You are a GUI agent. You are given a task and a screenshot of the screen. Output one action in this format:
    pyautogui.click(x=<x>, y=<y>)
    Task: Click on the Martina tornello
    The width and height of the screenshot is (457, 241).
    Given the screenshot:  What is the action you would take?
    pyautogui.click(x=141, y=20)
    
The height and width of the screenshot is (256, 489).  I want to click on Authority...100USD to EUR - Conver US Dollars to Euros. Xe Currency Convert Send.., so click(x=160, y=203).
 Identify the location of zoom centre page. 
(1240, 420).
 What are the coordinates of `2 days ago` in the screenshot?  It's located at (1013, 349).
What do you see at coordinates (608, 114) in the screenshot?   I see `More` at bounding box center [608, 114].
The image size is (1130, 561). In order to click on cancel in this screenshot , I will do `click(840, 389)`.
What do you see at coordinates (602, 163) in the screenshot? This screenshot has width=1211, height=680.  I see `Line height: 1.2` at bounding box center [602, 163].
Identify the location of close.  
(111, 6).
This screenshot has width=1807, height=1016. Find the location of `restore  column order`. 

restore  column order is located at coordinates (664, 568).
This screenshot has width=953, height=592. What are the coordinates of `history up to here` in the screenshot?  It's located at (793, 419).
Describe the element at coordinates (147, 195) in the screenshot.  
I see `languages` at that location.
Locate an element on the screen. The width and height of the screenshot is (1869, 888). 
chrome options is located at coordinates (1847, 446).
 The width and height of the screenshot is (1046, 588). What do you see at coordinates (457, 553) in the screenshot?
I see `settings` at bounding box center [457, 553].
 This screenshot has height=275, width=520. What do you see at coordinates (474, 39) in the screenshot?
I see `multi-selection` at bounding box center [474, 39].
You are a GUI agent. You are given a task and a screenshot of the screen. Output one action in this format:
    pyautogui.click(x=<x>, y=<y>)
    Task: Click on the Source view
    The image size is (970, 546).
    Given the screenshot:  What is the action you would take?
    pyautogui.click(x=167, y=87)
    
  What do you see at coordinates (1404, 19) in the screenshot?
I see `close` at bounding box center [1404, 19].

Task description:
Please output the items above again without any change, starting at the line that contains "The height and" and ending at the line that contains "The image size is (1130, 561).".

Problem solution:
The height and width of the screenshot is (256, 489).  I want to click on Authority...100USD to EUR - Conver US Dollars to Euros. Xe Currency Convert Send.., so click(x=160, y=203).
 Identify the location of zoom centre page. 
(1240, 420).
 What are the coordinates of `2 days ago` in the screenshot?  It's located at (1013, 349).
What do you see at coordinates (608, 114) in the screenshot?   I see `More` at bounding box center [608, 114].
The image size is (1130, 561). In order to click on cancel in this screenshot , I will do `click(840, 389)`.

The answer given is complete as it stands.